Practical Implementation¶

So far, we have covered all the core steps of the Decision Tree Learning algorithm and provided basic implementations for each step. For a more practical use, we combined all the methods into the two classes SeleneDecisionTreeClassifier and SeleneDecisionTreeRegressor. Under the hood, both classes perform the exact same steps we have covered. Let's use the SeleneDecisionTreeClassifier to train a Decision Tree for the classification task of our toy dataset; in the code cell below, since we assume the default values for all arguments, we train a full tree.

In [29]:
np.random.seed(12)

classifier = SeleneDecisionTreeClassifier().fit(X_classification, y_classification)

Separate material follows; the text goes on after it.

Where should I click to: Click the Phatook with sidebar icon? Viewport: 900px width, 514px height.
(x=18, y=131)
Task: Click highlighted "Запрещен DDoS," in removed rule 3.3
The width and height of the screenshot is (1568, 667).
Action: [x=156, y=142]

While our custom implementation does not support any beautiful graph-based representation, the implementation still provides a simple text-based representation of the Decision Tree showing all the relevant details; the indentation naturally reflects the depth of a node in the tree.

In [30]:
print(classifier)
 X[3], threshold=4, score=0.5, samples=[1 1 0 1 0 0 1 0 0 1]
--- Leaf, gini: 0.000, samples: [1 1 1 1]
--- X[0], threshold=77, score=0.278, samples=[1 0 0 0 0 0]
------ Leaf, gini: 0.000, samples: [0 0 0 0]
------ X[3], threshold=10, score=0.5, samples=[1 0]
--------- Leaf, gini: 0.000, samples: [1]
--------- Leaf, gini: 0.000, samples: [0]

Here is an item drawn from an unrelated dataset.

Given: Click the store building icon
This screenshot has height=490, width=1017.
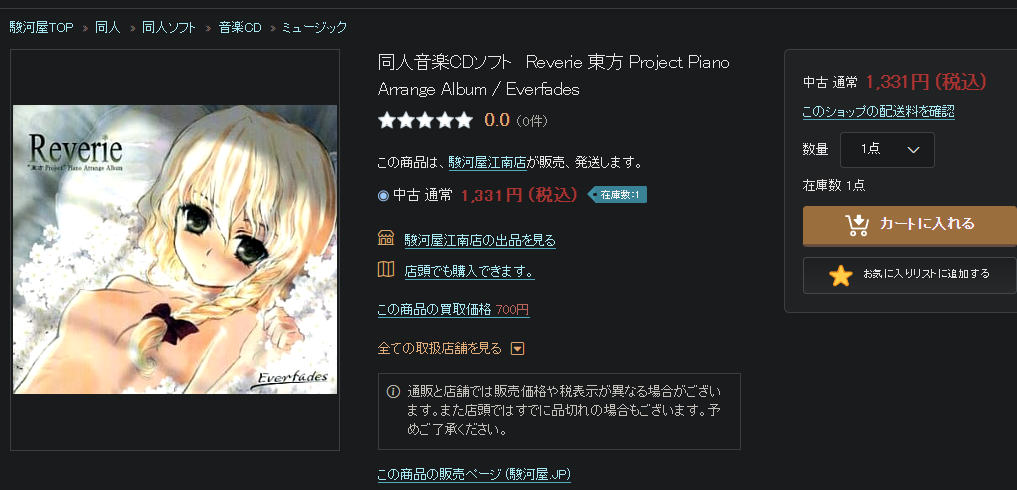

For a sanity check, we can also train a Decision Tree using the DecisionTreeClassifier class of scikit-learn — like we did at the very beginning of the notebook.

In [31]:
np.random.seed(8)

sklearn_classifier = DecisionTreeClassifier().fit(X_classification, y_classification)

Let's plot this tree once more for direct comparison with the result of our own implementation.

In [32]:
plt.figure(figsize=(8, 8))
plot_tree(sklearn_classifier, filled=True, feature_names=feature_names)
plt.show()
No description has been provided for this image

If you compare both results — the text-presentation of trained tree using our custom implementation and the graph representation of the scikit-learn tree — you should be able to see that both trees are identical:

Note: Keep in mind that for different random seeds before the training, the two trees may not be identical since different candidate splits may have the same lowest score (here: Gini) and the two implementations may break up such ties differently.

We can also train a Decision Tree for the regression task of our toy dataset. The usage of the class SeleneDecisionTreeRegressor is exactly the same as for SeleneDecisionTreeClassifier. Let's first train a full Decision Tree (i.e., using the default values for all arguments) and see how it looks.

In [33]:
np.random.seed(0)

regressor = SeleneDecisionTreeRegressor().fit(X_regression, y_regression)

print(regressor)
 X[0], threshold=24.5, score=256, samples=[28 32 30 12 15 38 20 70 34 15]
--- Leaf, gini: 0.000, samples: [70]
--- X[2], threshold=0.445, score=80.8, samples=[28 32 30 12 15 38 20 34 15]
------ X[1], threshold=735, score=51.9, samples=[28 32 30 15 38 34]
--------- X[3], threshold=5.5, score=11.8, samples=[28 32 30 38 34]
------------ X[0], threshold=52.5, score=1, samples=[28 30]
--------------- Leaf, gini: 0.000, samples: [28]
--------------- Leaf, gini: 0.000, samples: [30]
------------ X[1], threshold=705, score=6.22, samples=[32 38 34]
--------------- X[3], threshold=6.5, score=4, samples=[38 34]
------------------ Leaf, gini: 0.000, samples: [34]
------------------ Leaf, gini: 0.000, samples: [38]
--------------- Leaf, gini: 0.000, samples: [32]
--------- Leaf, gini: 0.000, samples: [15]
------ X[1], threshold=622, score=10.9, samples=[12 20 15]
--------- X[1], threshold=598, score=2.25, samples=[12 15]
------------ Leaf, gini: 0.000, samples: [12]
------------ Leaf, gini: 0.000, samples: [15]
--------- Leaf, gini: 0.000, samples: [20]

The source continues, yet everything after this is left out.